Société, Culture

Lat Dior, boussole d’un Sénégal en quête d’autonomie

En célébrant son soixante-sixième anniversaire à Thiès, le Sénégal ne change pas seulement de décor. Il choisit un symbole. Il se tourne vers le Cayor, cette terre où l’histoire à pris, un jour, le visage protecteur et farouche de Lat Dior Ngoné Latyr Diop. Car dans la poussière de ces plaines, il y a eu un homme qui refusa de pincer. Un roi qui comprit très tôt que la domination n’est pas seulement une affaire de territoires, mais une question d’âme.

Face aux ambitions de Louis Faidherbe, Lat Dior opposa une résistance qui relève autant de la stratégie que de la dignité. Il gagna des batailles, en perdit d’autres, mais ne céda jamais l’essentiel. Cette partie irréductible qui fait qu’un peuple reste debout même lorsque tout semble l’inviter à se coucher.

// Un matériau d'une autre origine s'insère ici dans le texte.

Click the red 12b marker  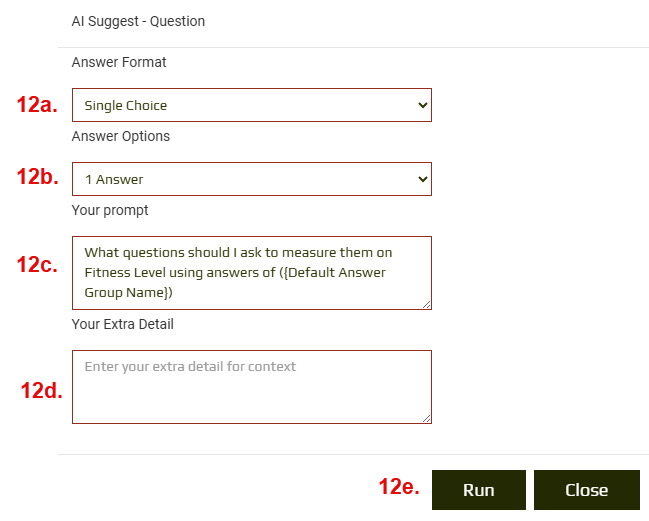[37, 178]
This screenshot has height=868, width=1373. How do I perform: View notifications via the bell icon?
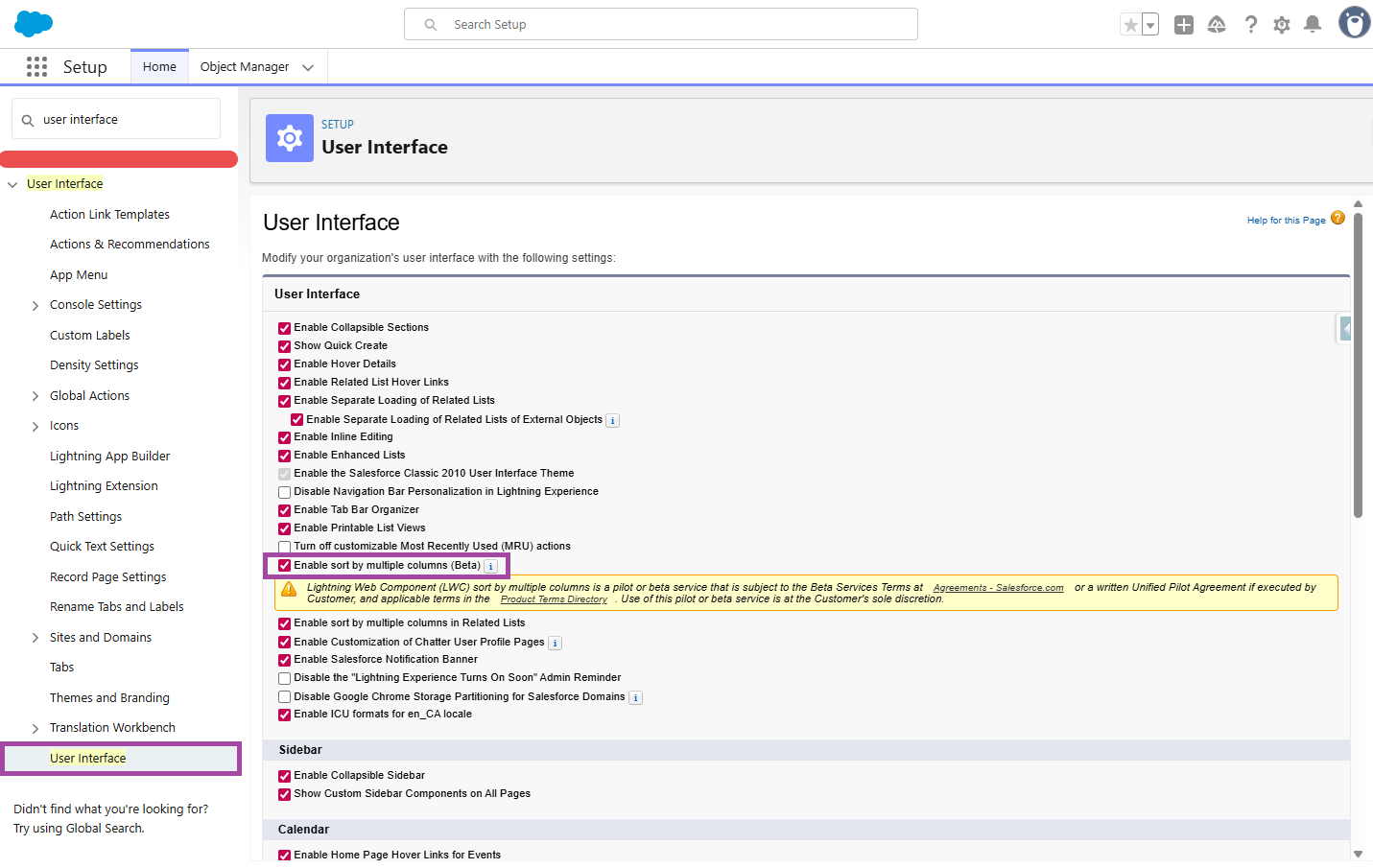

« On nous tue, mais on ne nous déshonore pas ». Sa formule, devenue devise des forces armées, résonne comme une leçon intemporelle. Elle dit que la défaite n’est rien si l’honneur demeure. Elle rappelle que la souveraineté commence dans les consciences avant de s’inscrire dans les institutions.

C’est là que le passé rejoint le présent. Car le Sénégal d’aujourd’hui, à sa manière, affronte d’autres formes de dépendance. Elles ne prennent plus les traits de colonnes militaires ni de traités imposés sous la contrainte. Elles avancent masquées, sous les habitudes plus feutrées de la finance internationale, des partenariats déséquilibrés, des injonctions économiques. Le combat a changé de visage, non de nature. Les autorités actuelles ont fait de la souveraineté un mot central, presque un étendu. Souveraineté monétaire, souveraineté économique, souveraineté politique. L’ambition est claire. Redonner à l’État la maîtrise de ses choix, desserrer les contraintes, affirmer une capacité à décider sans tutelle. À cet égard, l’ombre de Lat Dior plane comme une exigence silencieuse. Elle oblige. Elle rappelle que les mots n’ont de valeur que s’ils se traduisent en actes.
Mais la comparaison a ses limites, et c’est là que réside toute la difficulté.

Lat Dior affrontait un adversaire visible, identifiable, incarné. Le Sénégal contemporain se heurte à des logiques plus diffuses, plus complexes, où les rapports de force se nichent dans des équilibres économiques et diplomatiques. La bravoure ne suffit plus. Elle doit s’accompagner de lucidité, de méthode, d’intelligence stratégique. Le risque, dans cet exercice, est double. Celui d’une souveraineté proclamée mais inopérante, qui se réduirait à une rhétorique sans effet réel. Ou, à l’inverse, celui d’un pragmatisme résigné qui acceptait, au nom des contraintes, une dépendance maquillée en coopération. Entre ces deux écueils, la ligne est étroite. Elle exige une constance que seule une vision claire puisse garantir.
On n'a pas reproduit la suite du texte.